Cover Story

A Stent in Time

by Wynce Nolley

Drug-eluting stents are tiny mesh tubes that physicians use to prop open clogged arteries in order for blood to flow freely to the heart.

Drug-eluting stents are tiny mesh tubes that physicians use to prop open clogged arteries in order for blood to flow freely to the heart. The stents are usually composed of three parts: a metal structure, a drug coating that helps the body accept the stent after it has been implanted and a polymer that helps deliver the drug to the body. The drug coating is absorbed by the body after a few months, leaving behind the polymer and metal.

Stents are effective, and serious complications don’t occur often. Still, there is always room for improving outcomes, which is why Heart Hospital of Lafayette is taking an important step to reduce the risk of complications such as vessel re-narrowing and blood clots in order to promote faster healing.

The local hospital is one of the few medical centers in the country using the new SYNERGY Bioabsorbable Polymer Drug-Eluting Coronary Stent, the first dissolvable polymer stent approved by the Food and Drug Administration to treat coronary artery disease. The SYNERGY stent allows synchronized drug and polymer absorption that enables more rapid and complete arterial healing, and reduces the risk of complications associated with long-term polymer exposure compared to other drug-eluting stents with permanent polymers.

Dr. Eric Thomassee, who specializes in cardiovascular diseases and interventional cardiology at Heart Hospital, says that one of the biggest advantages of the SYNERGY stent is that it reduces the chance of complications involving scar tissue developing in recovering patients.

“This new stent allows the drug and the polymer to be bioabsorbed,” says Thomassee. “Therefore, in several months those two parts of the stent are no longer there and you’re left with just the metal of the stent.”

According to Thomassee, it’s been shown that the polymer contained in many stents can contribute to inflammation that can then cause scar tissue to form on the stent.

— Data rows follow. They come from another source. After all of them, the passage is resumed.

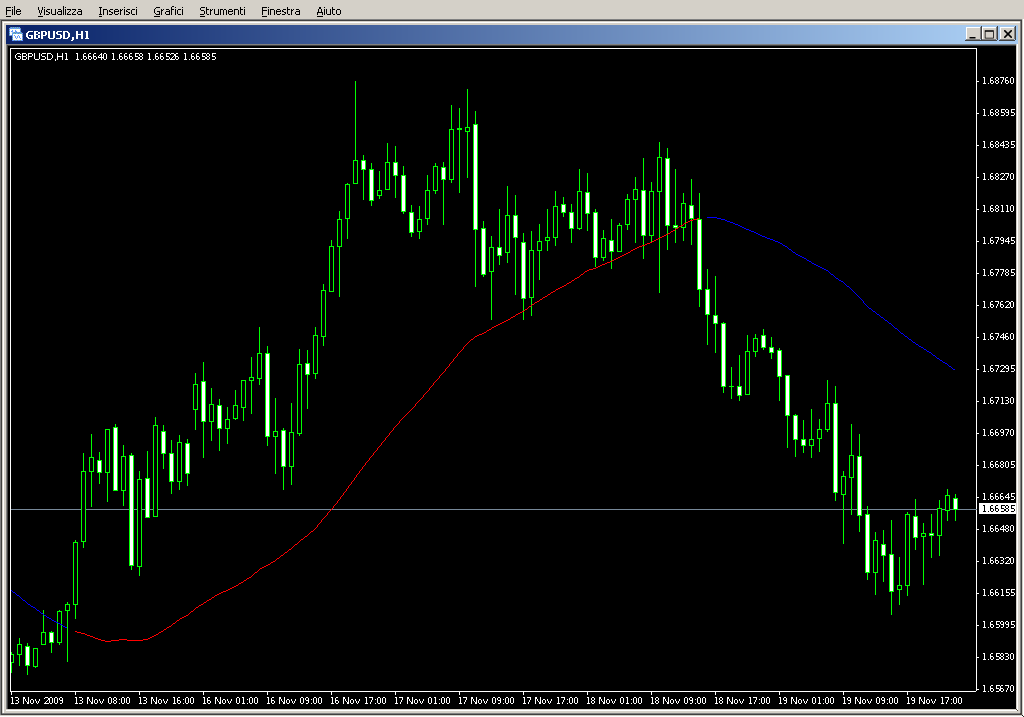Select the red moving average line
1024x717 pixels.
point(400,423)
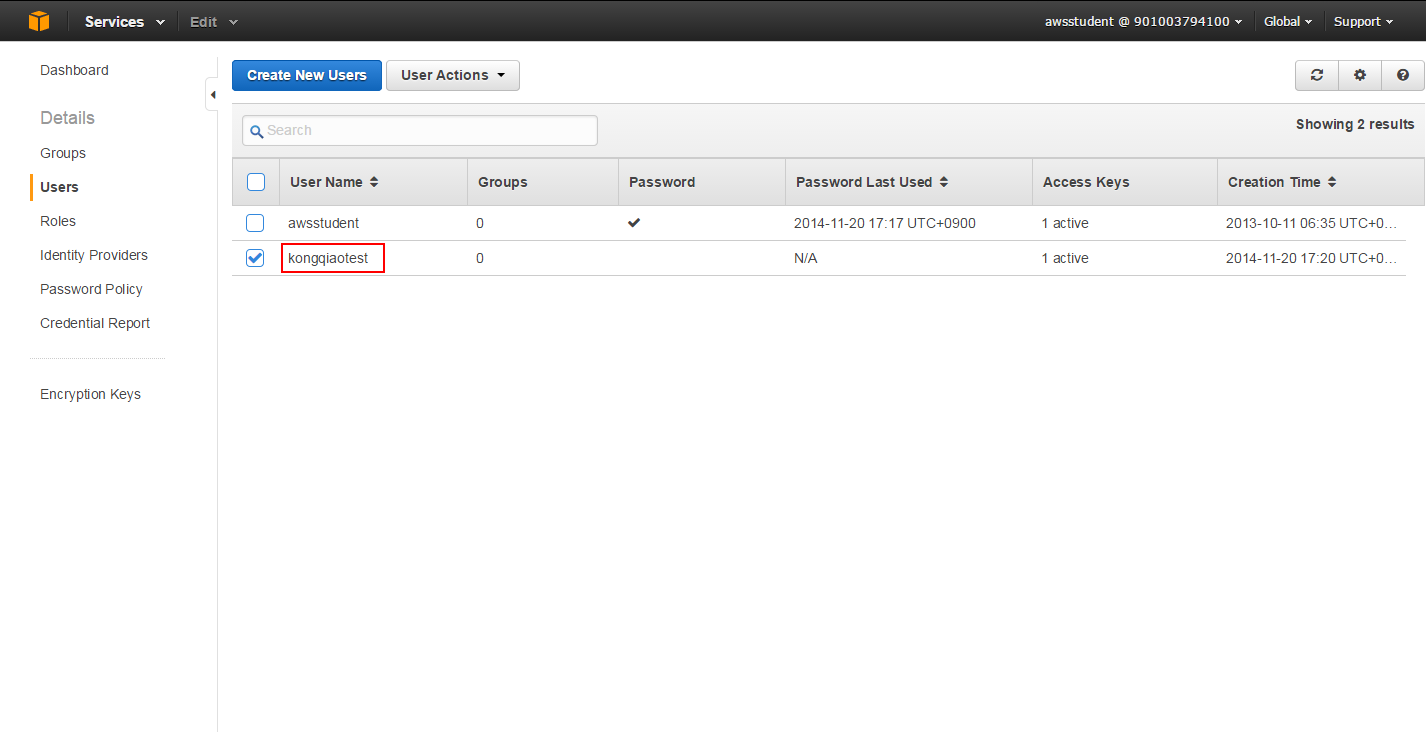Image resolution: width=1426 pixels, height=750 pixels.
Task: Open Credential Report in the sidebar
Action: point(95,323)
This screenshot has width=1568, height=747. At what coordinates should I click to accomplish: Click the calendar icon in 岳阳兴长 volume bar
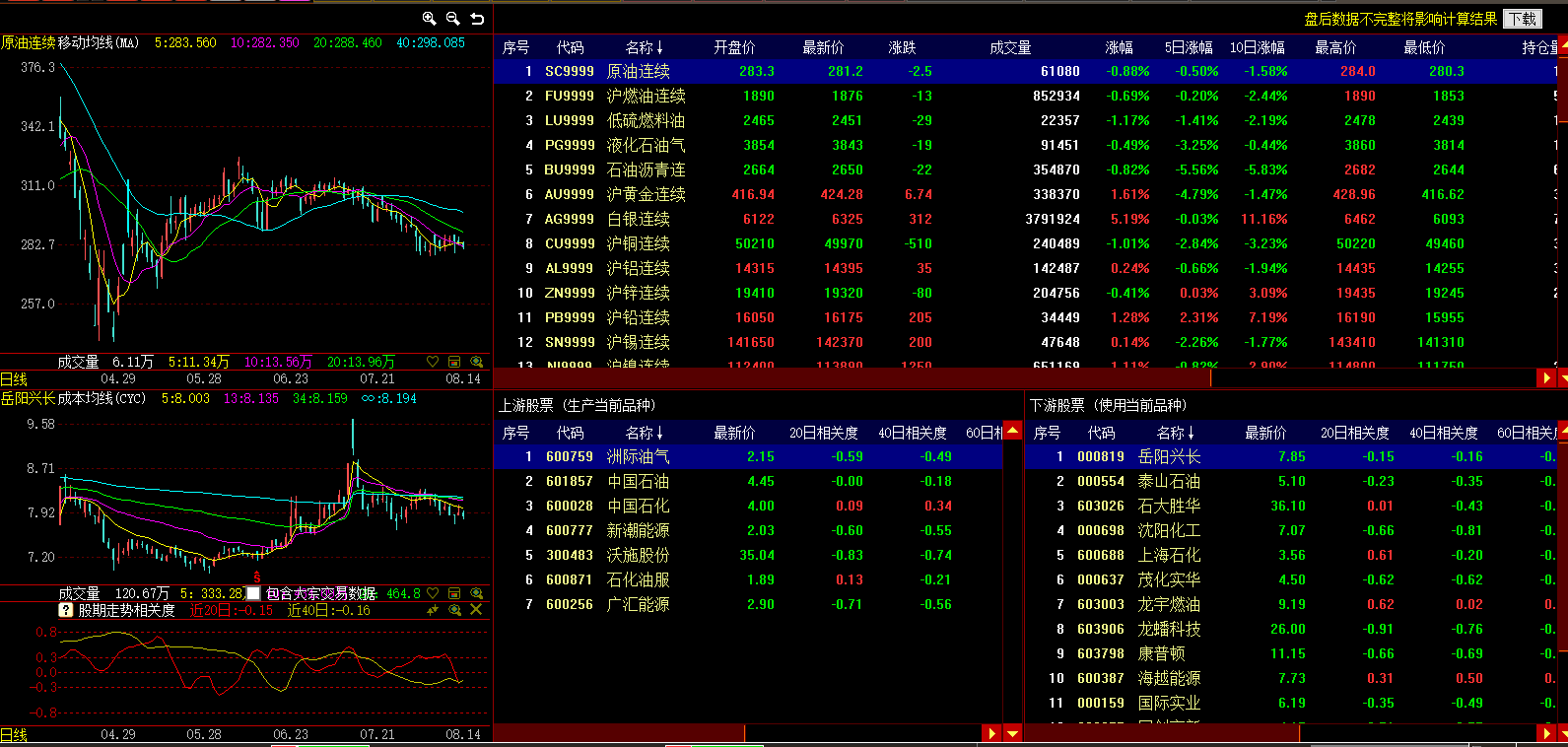pyautogui.click(x=454, y=593)
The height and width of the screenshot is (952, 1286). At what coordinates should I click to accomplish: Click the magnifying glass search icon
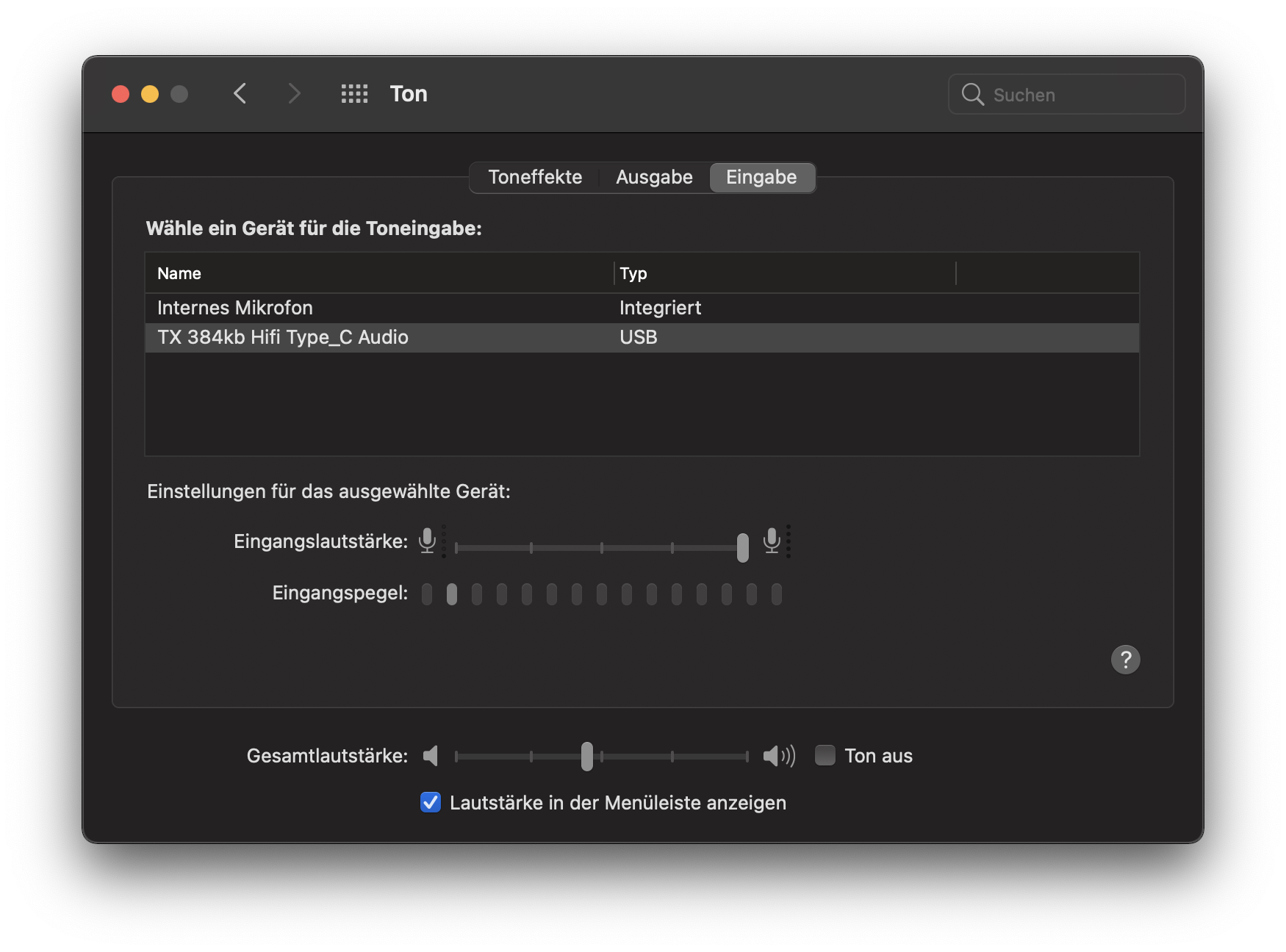point(972,95)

“The complication that this stent helps out with is called In-Stent Restenosis, which is scar tissue that forms on the stent as your body reacts to the metal and the other products that are in the stent,” says Thomassee. “Typically the polymer is what your body is reacting to, so if the stent dissolves its polymer in three to four months, then there are less problems with scar tissue forming on them. In general, the bioabsorbable polymer decreases inflammation and allows the stent to have less complications.”

The SYNERGY stent was approved for use by the FDA in October and is being studied in more than 15,000 patients worldwide. According to Thomassee, Heart Hospital is the first medical center in Louisiana, Mississippi, Florida and Tennessee to implant this stent.

“It’s the newest technology that we have in our arsenal to treat patients, where we can help them out and then avoid the common complications that we see with stents,” Thomassee notes. “We are hopeful that they will benefit from it compared to older stents, and even though the complication rate of stents is very small, any reduction in those risks is worth exploring.”